Ханна лежала, свернувшись по-кошачьи в клубок, одной рукой она обхватила колени, а другую сунула себе под щеку. И глаза у нее были, как у кошки, когда та одним лишь напряженным взглядом удерживает на почтительном расстоянии более сильного противника.
Он опустился на оттоманку подле ее согнутых колен.
Ханна повернула к нему голову и, следуя движению плеч, перекатилась на спину. Руки бессильно повисли, и он приник к ее полураскрывшимся губам.
Исчезла мысль о сопротивлении, и ее затопило блаженство. Она отдалась этому неизъяснимому ощущению и все глубже и глубже погружалась в пьянящую темную пучину. Только здесь, почти у самого дна, возникла неодолимая преграда. Сознание тут было ни при чем, даже когда Ханна мягко, но решительно отстранилась.
Он упал на колени. Сжимал ее в своих объятиях. Бесновался. Но держал в руках лишь ее тело, без души.
Как человек, который не властен над собой, она оставалась безучастной и только растерянно улыбалась, как видно сама страдая оттого, что должна подчиниться внутреннему велению, вынуждавшему ее оберегать себя.
Легкое движение, и доктору Гуфу пришлось выпустить Ханну, она встала, оправила платье, волосы, на ее все еще улыбавшемся лице была написана растерянность и гордость, вызванная сознанием внутренней силы.
Она повернула выключатель, в люстре под потолком вспыхнул яркий свет.
— Откройте, пожалуйста, окна, очень душно.
Доктор раздвинул тяжелые портьеры.

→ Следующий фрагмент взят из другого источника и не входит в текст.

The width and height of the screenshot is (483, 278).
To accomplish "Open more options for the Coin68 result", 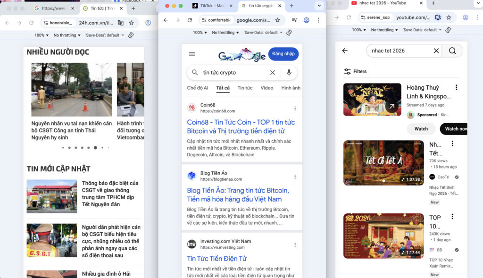I will (x=295, y=109).
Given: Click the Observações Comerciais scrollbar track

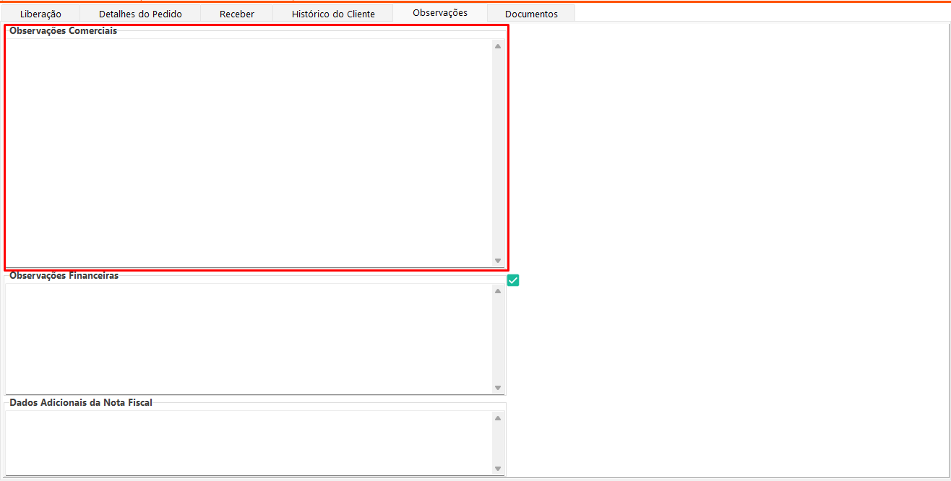Looking at the screenshot, I should [x=498, y=152].
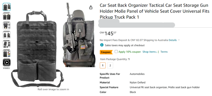
Task: Select the fifth product thumbnail
Action: 7,44
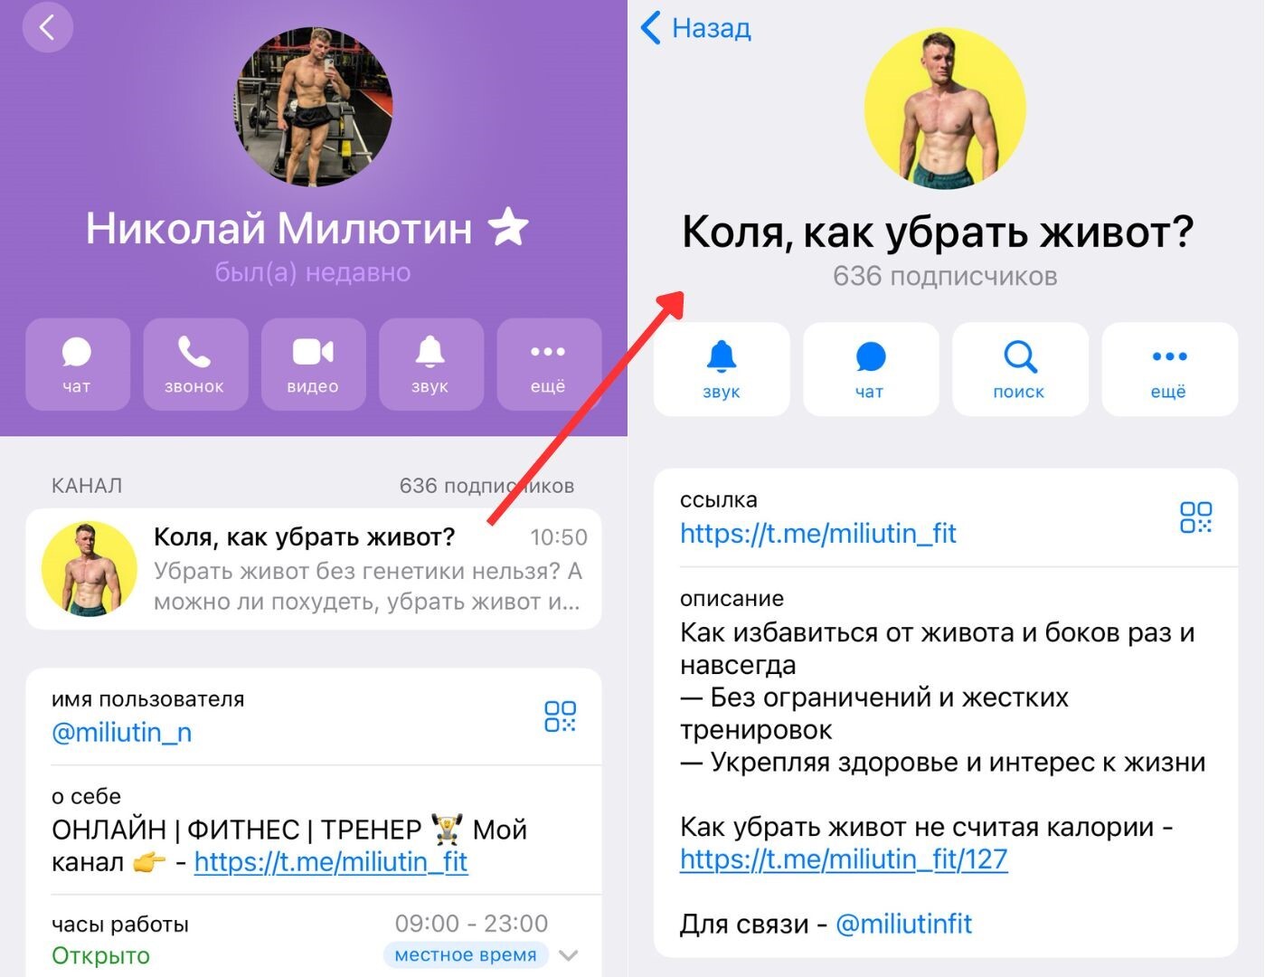Open channel discussion via чат button
This screenshot has height=977, width=1265.
pos(871,369)
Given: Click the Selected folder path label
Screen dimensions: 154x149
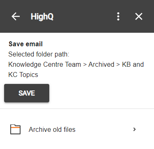Looking at the screenshot, I should point(39,54).
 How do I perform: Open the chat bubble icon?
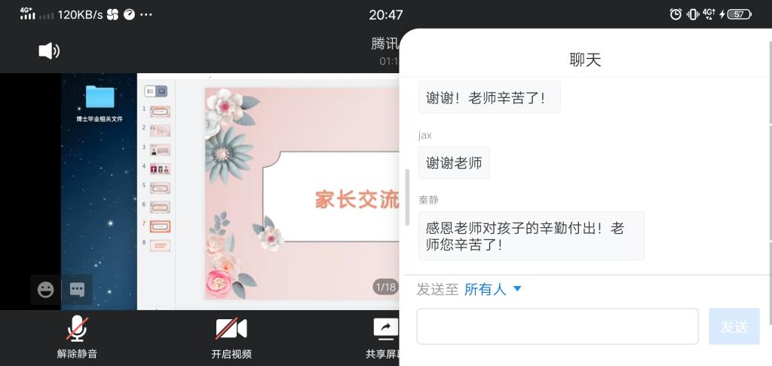point(78,289)
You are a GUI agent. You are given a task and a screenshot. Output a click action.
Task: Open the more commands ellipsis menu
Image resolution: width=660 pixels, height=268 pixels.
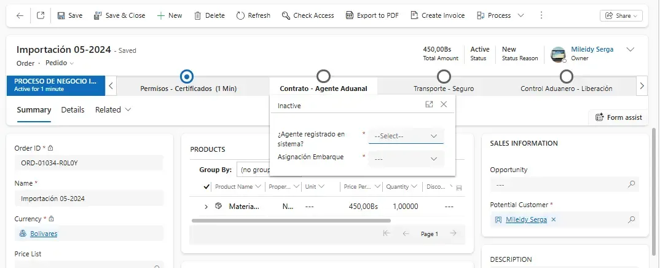pos(541,15)
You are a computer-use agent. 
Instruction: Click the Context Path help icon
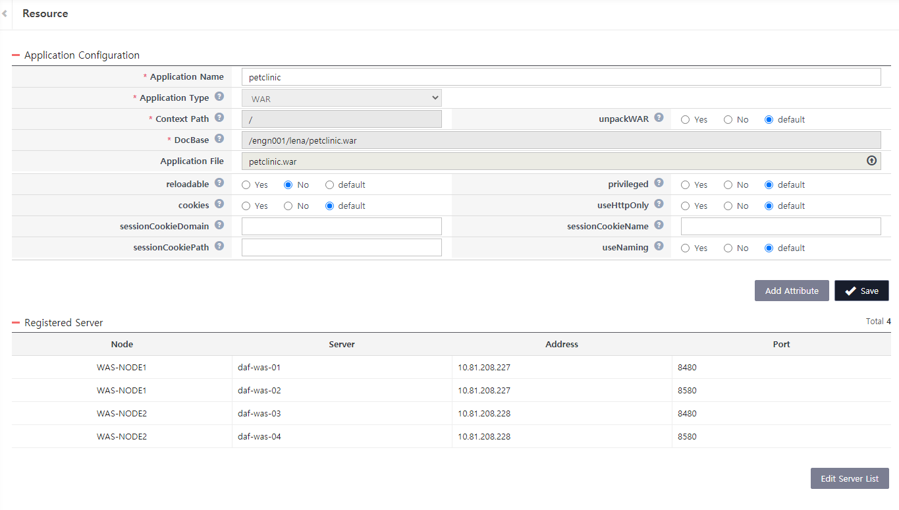[219, 117]
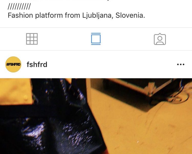Image resolution: width=192 pixels, height=154 pixels.
Task: Click the word Slovenia in the bio
Action: tap(130, 15)
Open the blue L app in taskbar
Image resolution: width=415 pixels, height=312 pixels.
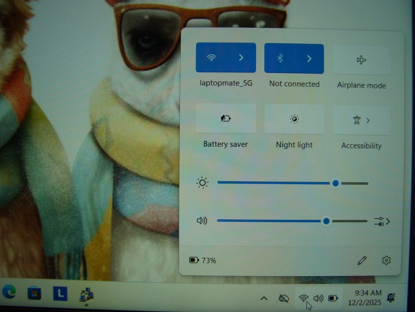pyautogui.click(x=60, y=294)
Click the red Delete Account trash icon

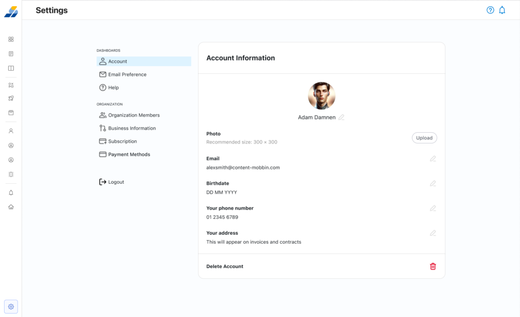click(433, 266)
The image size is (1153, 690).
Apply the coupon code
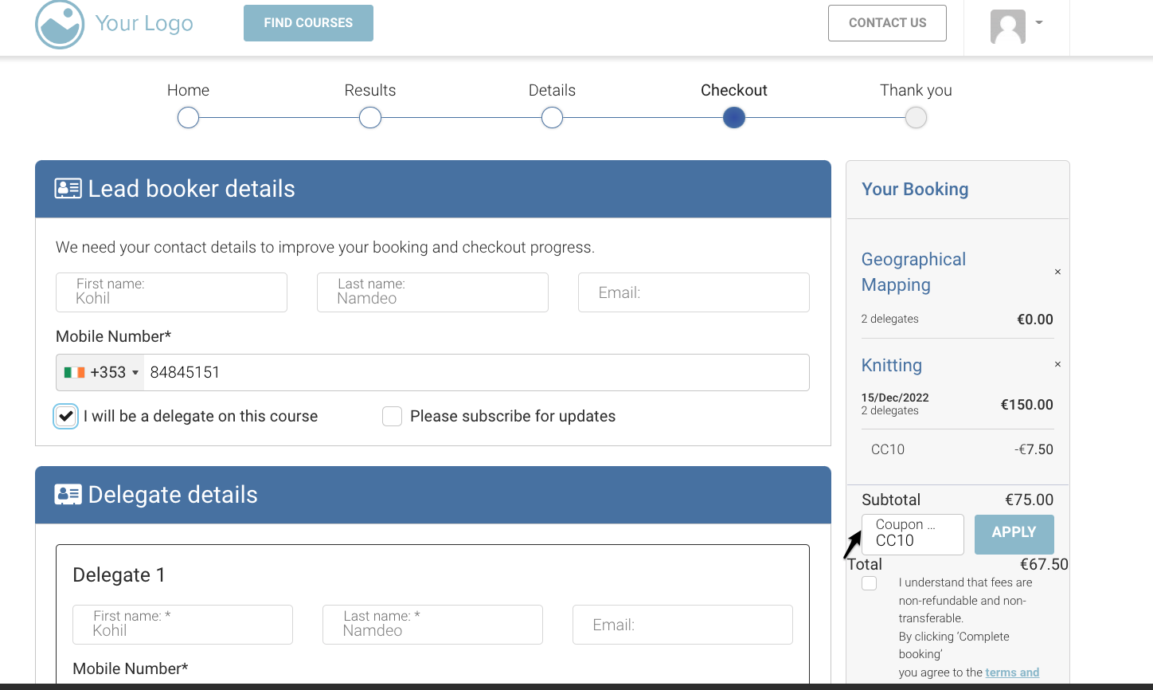point(1014,534)
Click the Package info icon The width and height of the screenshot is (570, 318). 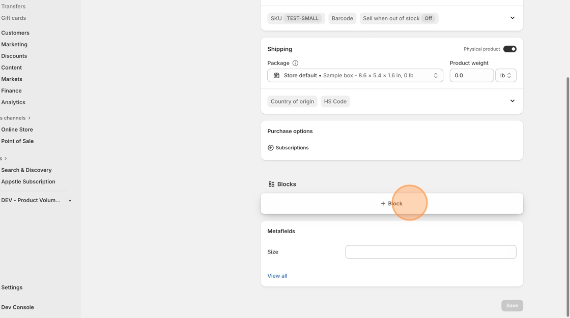[295, 63]
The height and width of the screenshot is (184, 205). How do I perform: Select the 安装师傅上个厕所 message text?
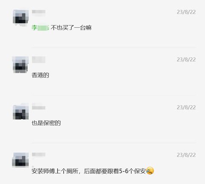point(88,171)
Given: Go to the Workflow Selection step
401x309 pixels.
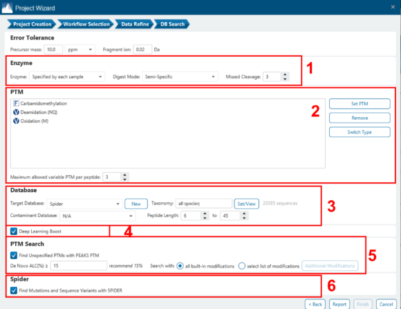Looking at the screenshot, I should [x=86, y=24].
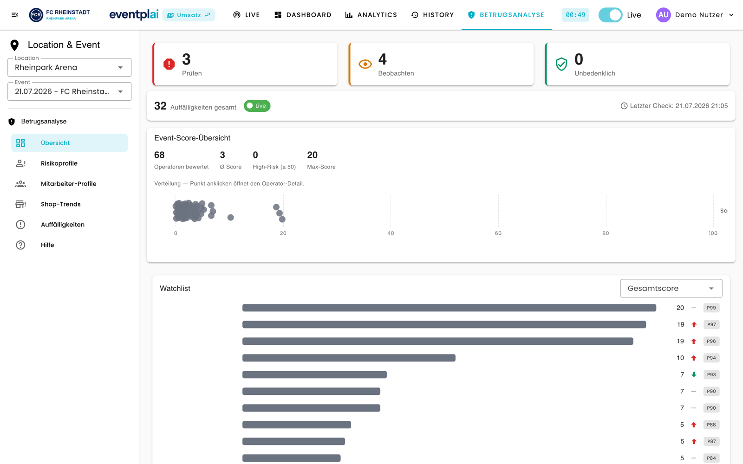
Task: Toggle the Live switch in header
Action: (610, 15)
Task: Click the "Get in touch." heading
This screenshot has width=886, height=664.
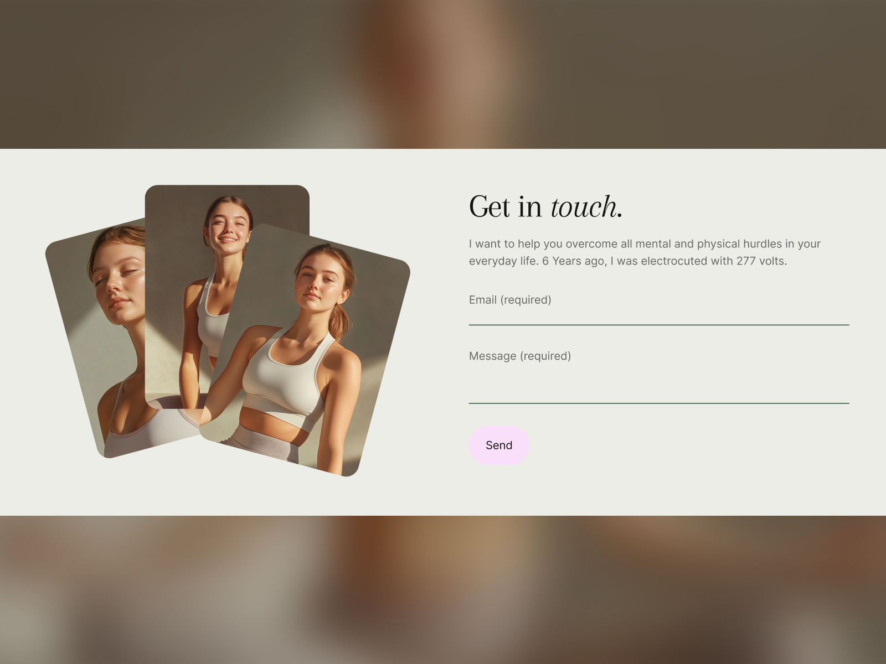Action: point(545,207)
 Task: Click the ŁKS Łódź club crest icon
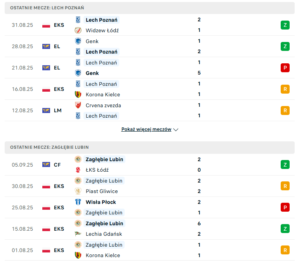[x=78, y=170]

Внезапно осветившийся прямоугольник окна на мгновение ослепил Томаса. Он узнал ненавистное лицо доктора и ринулся через улицу.
«Что? — спросил он себя у парадного подъезда. — Что? Что мне от нее нужно после того страшного, что произошло?» Животная злоба сменилась полным упадком сил, единственным выходом опять стало искусственное безразличие.
Он мысленно поднялся наверх, вошел в комнату: «Я хочу тебе только сказать, что ты мне безразлична».
«Томас!» — воскликнула она с мольбой.
«Совершенно безразлична!» И он ушел.
Ханна все это время ни разу не подумала о Томасе, да и теперь, собираясь уходить, вспомнила о нем, как о ком-то бесконечно далеком.
Смущенно улыбаясь, протянула она на прощание руку доктору. Тут постучали в дверь.
Сестра доктора Гуфа была очень элегантная хрупкая блондинка, ее матово-белое личико — суживающийся от висков треугольник — неизменно озаряла наигранная жизнерадостность, которой она сама плохо верила, но считала нужным выказывать на людях. Здороваясь, она быстро протягивала узкую ладошку, дополняя жест ослепительной улыбкой и крохотной долей чувства, дававшихся ей с трудом, и сразу же уходила в свою скорлупу, чтобы действительность, упаси боже, не застала ее врасплох без панциря.
— Откуда? Как ты сюда попала? — нервозно, но без всякого изумления спросил доктор, словно они виделись последний раз не два года, а два дня тому назад.
Слово «Оксенфурт» не без усилия слетело с тонко очерченных, вялых губ, очень узких и бледных. Но она должна была произнести его совершенно естественным тоном, чтобы и дальше верить в Оксенфурт.
— Наша труппа в субботу дает спектакль в Оксенфурте, вот я и заехала к тебе по пути… Я играю Офелию.
— В Оксенфурте? Офелия в Оксенфурте! — он язвительно усмехнулся про себя, задетый жалкой участью сестры.
Она поспешила защититься панцирем своей наигранной жизнерадостной улыбки и взмахнула длинными ресницами, чтобы согнать подступивший к щекам слабый румянец.
— Познакомься, самое восхитительное дитя нашей обанкротившейся планеты! Не правда ли, восхитительна?